**Text**

= = = = = = =

Introduction

The Security Assertion Markup Language (SAML) is an open standard for exchanging authorization and authentication information. The Web Browser SAML/SSO Profile with Redirect/POST bindings is one of the most common SSO implementation. This cheatsheet will focus primarily on that profile.

Validate Message Confidentiality and Integrity

TLS 1.2 is the most common solution to guarantee message confidentiality and integrity. Refer to SAML Security (section 4) for additional information. This step will help counter the following attacks:

  • Eavesdropping 7.1.1.1
  • Theft of User Authentication Information 7.1.1.2
  • Theft of the Bearer Token 7.1.1.3
  • Message Deletion 7.1.1.6
  • Message Modification 7.1.1.7
  • Man-in-the-middle 7.1.1.8

A digitally signed message with a certified key is the most common solution to guarantee message integrity and authentication. Refer to SAML Security (section 4) for additional information. This step will help counter the following attacks:

  • Man-in-the-middle 6.4.2
  • Forged Assertion 6.4.3

Validate Protocol Usage

This is a common area for security gaps - see Google SSO vulnerability for a real life example. Their SSO profile was vulnerable to a Man-in-the-middle attack from a malicious SP (Service Provider).

The SSO Web Browser Profile is most susceptible to attacks from trusted partners. This particular security flaw was exposed because the SAML Response did not contain all of the required data elements necessary for a secure message exchange. Following the SAML Profile usage requirements for AuthnRequest (4.1.4.1) and Response (4.1.4.2) will help counter this attack.

The AVANTSSAR team suggested the following data elements should be required:

  • AuthnRequest(ID, SP): An AuthnRequest must contain and ID and SP. Where ID is a string uniquely identifying the request and an SP identifies the Service Provider that initiated the request. Furthermore, the request ID attribute must be returned in the response (InResponseTo="<requestId>"). InResponseTo helps guarantee authenticity of the response from the trusted IdP. This was one of the missing attributes that left Google's SSO vulnerable.
  • Response(ID, SP, IdP, {AA} K -1/IdP): A Response must contain all these elements. Where ID is a string uniquely identifying the response. SP identifies the recipient of the response. IdP identifies the identity provider authorizing the response. {AA} K -1/IdP is the assertion digitally signed with the private key of the IdP.
  • AuthAssert(ID, C, IdP, SP): An authentication assertion must exist within the Response. It must contain an ID, a client (C), an identity provider (IdP), and a service provider (SP) identifier.

Further vulnerabilities in SAML implementations were described in 2012 (On Breaking SAML: Be Whoever You Want to Be).

= = = = = = =

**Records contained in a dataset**

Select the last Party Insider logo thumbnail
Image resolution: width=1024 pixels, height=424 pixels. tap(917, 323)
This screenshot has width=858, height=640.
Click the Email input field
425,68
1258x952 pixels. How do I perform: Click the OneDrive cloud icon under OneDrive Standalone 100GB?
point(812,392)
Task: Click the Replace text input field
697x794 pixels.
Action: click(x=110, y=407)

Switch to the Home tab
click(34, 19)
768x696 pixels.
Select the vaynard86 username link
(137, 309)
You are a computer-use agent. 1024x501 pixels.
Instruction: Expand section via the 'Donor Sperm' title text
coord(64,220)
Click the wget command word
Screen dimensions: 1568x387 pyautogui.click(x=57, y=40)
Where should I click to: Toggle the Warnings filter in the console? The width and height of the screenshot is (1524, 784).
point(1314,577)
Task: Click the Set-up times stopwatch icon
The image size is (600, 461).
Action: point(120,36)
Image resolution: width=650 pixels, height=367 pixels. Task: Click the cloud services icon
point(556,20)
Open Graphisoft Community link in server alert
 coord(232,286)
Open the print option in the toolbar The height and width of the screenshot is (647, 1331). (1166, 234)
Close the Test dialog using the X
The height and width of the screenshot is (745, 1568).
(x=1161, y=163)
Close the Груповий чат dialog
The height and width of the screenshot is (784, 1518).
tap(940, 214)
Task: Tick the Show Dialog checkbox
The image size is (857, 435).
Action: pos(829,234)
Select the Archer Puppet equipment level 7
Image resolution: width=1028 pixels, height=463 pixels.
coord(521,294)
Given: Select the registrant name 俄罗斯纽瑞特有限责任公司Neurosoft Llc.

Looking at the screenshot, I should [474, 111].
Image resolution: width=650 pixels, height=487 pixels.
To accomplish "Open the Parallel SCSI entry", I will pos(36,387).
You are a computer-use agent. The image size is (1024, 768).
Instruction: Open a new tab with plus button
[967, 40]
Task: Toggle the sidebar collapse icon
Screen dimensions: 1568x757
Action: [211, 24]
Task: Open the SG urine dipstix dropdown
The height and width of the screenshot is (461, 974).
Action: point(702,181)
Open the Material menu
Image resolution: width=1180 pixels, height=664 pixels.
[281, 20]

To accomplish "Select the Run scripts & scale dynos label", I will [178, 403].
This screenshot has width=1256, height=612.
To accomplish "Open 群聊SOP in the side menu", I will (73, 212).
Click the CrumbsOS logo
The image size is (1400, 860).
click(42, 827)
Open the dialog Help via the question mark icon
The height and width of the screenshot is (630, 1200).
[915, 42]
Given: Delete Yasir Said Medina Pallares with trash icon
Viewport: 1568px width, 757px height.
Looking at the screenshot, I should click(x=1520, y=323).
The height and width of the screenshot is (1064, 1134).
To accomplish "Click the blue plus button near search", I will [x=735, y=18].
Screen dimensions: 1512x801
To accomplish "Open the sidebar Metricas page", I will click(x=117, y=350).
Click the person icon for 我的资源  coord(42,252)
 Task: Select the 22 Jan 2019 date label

= = = = = = =

**What is asked**
From the SAML security text above, list every attack that TLS 1.2 is said to help counter. Give the attack names only, without section numbers.

**Exercise output**
Eavesdropping
Theft of User Authentication Information
Theft of the Bearer Token
Message Deletion
Message Modification
Man-in-the-middle